6. 6. The internet of things large model pruning compression method based on the Attention matrix optimization of claim 5, wherein the method is characterized in that grid division results are mapped back to the spatial positions of the original Attention matrix through pruning granularity mapping, regional structured pruning is implemented on the Attention matrix according to the pruning granularity corresponding to each grid unit, parameters with importance ordered in each region are removed, and the pruned Attention matrix is obtained, and comprises the following steps: Accurately mapping the pruning proportion value to a row and column coordinate area corresponding to the original Attention matrix through a pruning granularity mapping table according to the spatial position indexes of each rectangular unit in the mapping table; for each mapped rectangular unit area, calling parameter importance distribution data, and sorting all parameters in the area in descending order according to importance scores; according to the pruning proportion value, cutting off the ordered parameter sequence, removing the parameters which are ordered and have the accumulated proportion reaching the pruning proportion of the unit, and reserving a high-importance parameter subset; structural constraint is implemented on the reserved parameters, and in each rectangular unit, the reserved parameters are recombined into continuous memory blocks according to the original matrix row-column sequence, so that parameter blocks processed by the rectangular units are obtained; and splicing the parameter blocks processed by all the rectangular units according to the space positions, and reconstructing the parameter blocks into a complete-dimension sparse Attention matrix to obtain a pruned Attention matrix.

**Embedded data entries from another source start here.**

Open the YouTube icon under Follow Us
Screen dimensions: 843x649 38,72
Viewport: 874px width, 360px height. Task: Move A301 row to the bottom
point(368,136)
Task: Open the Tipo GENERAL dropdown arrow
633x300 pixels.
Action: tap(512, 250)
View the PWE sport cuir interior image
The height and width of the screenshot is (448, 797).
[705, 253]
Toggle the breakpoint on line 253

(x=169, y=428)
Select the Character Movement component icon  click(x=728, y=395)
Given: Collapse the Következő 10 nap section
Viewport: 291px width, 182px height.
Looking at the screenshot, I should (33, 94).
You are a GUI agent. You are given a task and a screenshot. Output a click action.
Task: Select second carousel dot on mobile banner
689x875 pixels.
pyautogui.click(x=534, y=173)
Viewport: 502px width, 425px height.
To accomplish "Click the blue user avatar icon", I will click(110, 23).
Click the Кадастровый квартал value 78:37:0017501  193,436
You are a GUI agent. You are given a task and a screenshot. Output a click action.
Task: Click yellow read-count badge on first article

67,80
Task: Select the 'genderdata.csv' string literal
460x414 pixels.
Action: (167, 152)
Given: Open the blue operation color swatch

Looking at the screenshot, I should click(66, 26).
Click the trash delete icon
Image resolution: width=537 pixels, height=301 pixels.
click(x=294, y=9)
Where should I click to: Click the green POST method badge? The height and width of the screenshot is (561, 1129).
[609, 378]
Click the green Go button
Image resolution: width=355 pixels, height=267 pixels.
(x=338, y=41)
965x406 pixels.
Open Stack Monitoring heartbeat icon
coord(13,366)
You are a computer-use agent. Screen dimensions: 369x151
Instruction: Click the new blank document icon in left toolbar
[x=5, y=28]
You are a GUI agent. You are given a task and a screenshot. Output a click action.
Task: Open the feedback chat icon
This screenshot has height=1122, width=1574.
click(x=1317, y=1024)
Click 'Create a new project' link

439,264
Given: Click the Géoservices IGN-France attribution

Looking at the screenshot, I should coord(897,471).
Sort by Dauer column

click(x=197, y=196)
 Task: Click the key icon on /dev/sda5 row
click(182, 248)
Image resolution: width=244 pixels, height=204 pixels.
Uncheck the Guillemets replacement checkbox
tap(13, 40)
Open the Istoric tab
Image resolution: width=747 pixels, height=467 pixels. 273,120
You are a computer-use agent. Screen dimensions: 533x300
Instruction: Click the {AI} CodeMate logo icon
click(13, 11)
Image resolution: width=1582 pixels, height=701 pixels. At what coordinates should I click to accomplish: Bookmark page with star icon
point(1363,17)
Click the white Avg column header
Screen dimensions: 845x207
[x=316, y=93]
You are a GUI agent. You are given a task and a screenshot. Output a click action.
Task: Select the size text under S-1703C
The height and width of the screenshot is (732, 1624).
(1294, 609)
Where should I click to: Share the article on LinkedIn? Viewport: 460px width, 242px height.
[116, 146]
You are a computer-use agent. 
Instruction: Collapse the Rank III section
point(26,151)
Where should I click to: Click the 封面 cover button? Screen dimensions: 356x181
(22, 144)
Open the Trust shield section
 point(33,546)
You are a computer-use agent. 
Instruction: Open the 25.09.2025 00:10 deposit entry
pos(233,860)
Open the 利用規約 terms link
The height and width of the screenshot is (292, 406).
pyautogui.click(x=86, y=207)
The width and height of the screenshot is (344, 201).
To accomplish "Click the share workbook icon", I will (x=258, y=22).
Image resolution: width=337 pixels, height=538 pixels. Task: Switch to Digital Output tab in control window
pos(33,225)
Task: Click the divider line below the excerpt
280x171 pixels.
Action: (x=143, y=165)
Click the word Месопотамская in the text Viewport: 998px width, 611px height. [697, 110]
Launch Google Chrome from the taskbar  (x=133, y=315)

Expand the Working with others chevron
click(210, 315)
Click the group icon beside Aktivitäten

7. 7. The internet of things large model pruning compression method based on the Attention matrix optimization of claim 6, wherein the method is characterized by reconstructing a network structure of the internet of things large model and performing targeted fine tuning according to the Attention matrix after pruning, outputting a compressed lightweight model, realizing model parameter quantity reduction and reasoning efficiency improvement, and comprises the following steps: According to the pruned Attention matrix, accurately backfilling the pruned matrix to a corresponding Attention layer according to the Attention layer identification and the position index, and replacing original weight parameters to obtain a structural sparsified intermediate model; Performing sparse mode adaptation on the intermediate model, and reorganizing unstructured sparse parameters into regular sparse blocks according to a block sparse rule to obtain an adapted model; Performing two-stage fine tuning on the adapted model, wherein the first stage adopts a small learning rate to only fine tune the retention parameters to restore the characterization capacity, the second stage introduces a knowledge distillation loss function, takes the original pre-trained model as a teacher model to guide and optimize, compensates the performance loss introduced by pruning, and obtains a fine-tuned model; Performing reasoning delay and precision joint verification on the trimmed model, triggering a local parameter recovery mechanism if the precision loss exceeds a preset threshold, otherwise, converting the model into a deployment format supported by target Internet of things equipment, and obtaining a verified lightweight model; And according to the verified lightweight model, generating a compression efficiency report containing the parameter compression ratio, the theoretical reasoning acceleration ratio and the memory occupation reduction ratio, and completing an end-to-end model compression flow facing the scene of the Internet of things.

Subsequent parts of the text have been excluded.